You're too old to be asking for expensive specifics from your mum anyway.

I don't get this attitude at all. Confused. In any case, OP's mother offered to buy her the watch.

hutchblue · 28/12/2016 16:58

This reply has been withdrawn

The OP has privacy concerns and so we've agreed to take this down.

SnugglySnerd · 28/12/2016 17:05

YANBU. My FIL has form for buying us some sort of crap novelty gift every year. He doesn't spend loads, probably £20-25 but we're not well off and I would really prefer the money. At least we could treat ourselves to a take away or cinema trip or something we would enjoy with the money he's wasted.
I'd be disappointed in your position too, why would she make such a kind offer and then just buy rubbish? If she couldn't afford it she should have said so and given you some money towards if like you suggested in the first place.

Katy07 · 28/12/2016 17:07

If it was just the watch & bag I might think YABSU but a second-hand toaster still containing crumbs??? Confused

ILostItInTheEarlyNineties · 28/12/2016 17:07

I would feel disappointed too, OP and I'm also the sort of person that will feign delight and thank the present giver.

However, wearing the fake children's fitbit watch to please her is a step too far.
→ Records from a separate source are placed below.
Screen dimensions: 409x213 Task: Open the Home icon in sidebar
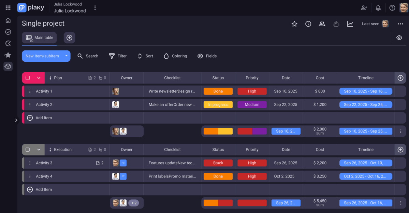[8, 20]
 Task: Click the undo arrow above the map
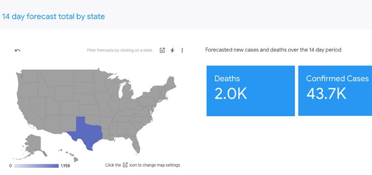click(x=18, y=50)
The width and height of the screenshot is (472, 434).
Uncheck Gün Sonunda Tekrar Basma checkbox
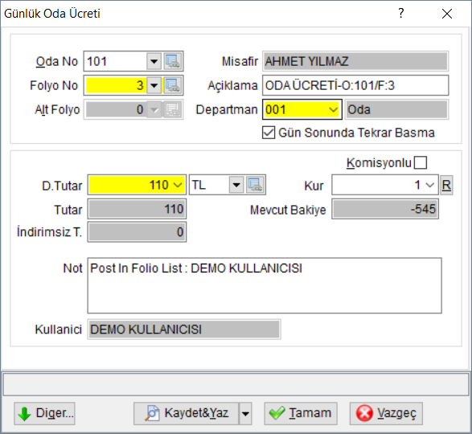pyautogui.click(x=269, y=133)
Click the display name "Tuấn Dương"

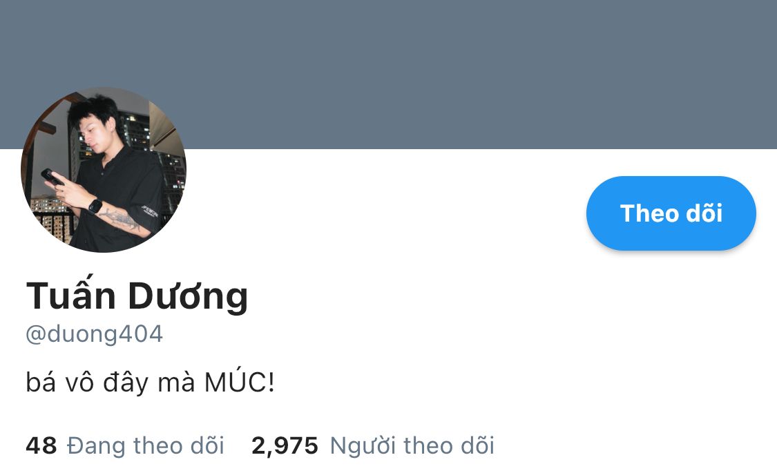(x=137, y=296)
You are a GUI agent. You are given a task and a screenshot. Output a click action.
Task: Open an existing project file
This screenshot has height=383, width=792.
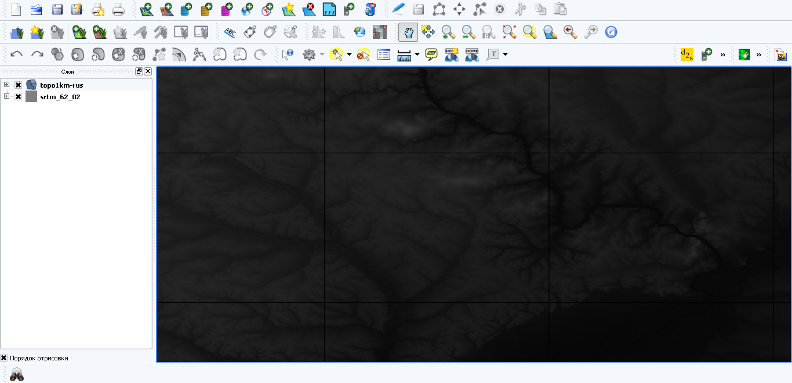(x=36, y=9)
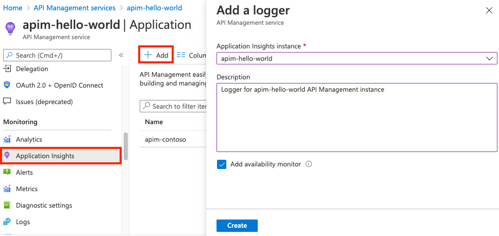Click the Analytics chart icon in sidebar
Screen dimensions: 499x236
7,140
You have to politely inform her that you didn't want to hurt her feelings on the day, but she has mistakenly bought you a counterfeit watch in a children's size. Even if it can't be returned, at least she is being made aware that you won't be wearing the bloody thing. Sad

Cindbelly · 28/12/2016 17:09

Lots of replies, thanks to everyone for their thoughts. Yes was a Fitbit and she's got a cheap alternative. We discussed the features and being able to wear it to work as a reason to buy the actual Fitbit not an alternative, I think she must have forgotten. But then she handed me the bag with the words 'now you have a designer bag for work' so I don't think she really forgot the whole discussion. Meh.

OP posts:
cheekyfunkymonkey · 28/12/2016 17:10

I wouldn't say anything, but I wouldn't be wearing it and if questioned just say she bought a child's watch and so you are going to get yourself the watch you wanted.

Cindbelly · 28/12/2016 17:10

Cooking dinner will be back

OP posts:
Ginkypig · 28/12/2016 17:15

It's not you being disappointed in your present though.

You are disappointed because she made a point of specifically asking you what you wanted and you told her can I have money towards (the watch I really really want) as it too much mum.

Mum replies don't worry darling daughter I will buy you it don't you worry about it or save any money il sort it!

She goes home and thinks this will do for cind it's nothing like she asked for but it's cheap and she'll just have to like it or lump it

A few months later you get get a bag of (crap) completely different things to what you thought the plan was and feel like not only can't you get what you want because she made out like you didn't need to save but you have to be great-full for the things she has decided you were to have instead.

If she hadn't asked you (or made out you not to save up) you would have been fine with what you got even if it wasn't to your taste!

diddl · 28/12/2016 17:16

Perhaps she thought that she'd get a cheaper watch so that she could get the bag as well?

I think that it's annoying though, to ask specifically & then get something else.

Is fitbit really all that?

SheldonCRules · 28/12/2016 17:17

Do they do Fitbits for children?

It's likely she thought she could get a bargain to get the actual item rather than cash towards one. Don't most fitness watches do roughly the same thing?

gamerchick · 28/12/2016 17:31

No Angry if you're going to get a cheap knockoff then you may as well get a step counter from 10 years ago.

I tried to explain the differences to the husband. I like the charge hr, it suits me, it suits the work I do and stays out of the way.

He got me the blaze which is designed for runners and proper sporty types, is big in your face ugly and will end up smashed because of the job I do.

They are not the same and I feel sad for my charge I replaced in October just sitting in its box so I don't look like an ungrateful cunt and I never even asked for it Grin

They are not the same. Some people just don't listen properly. Fitbits are personal things man.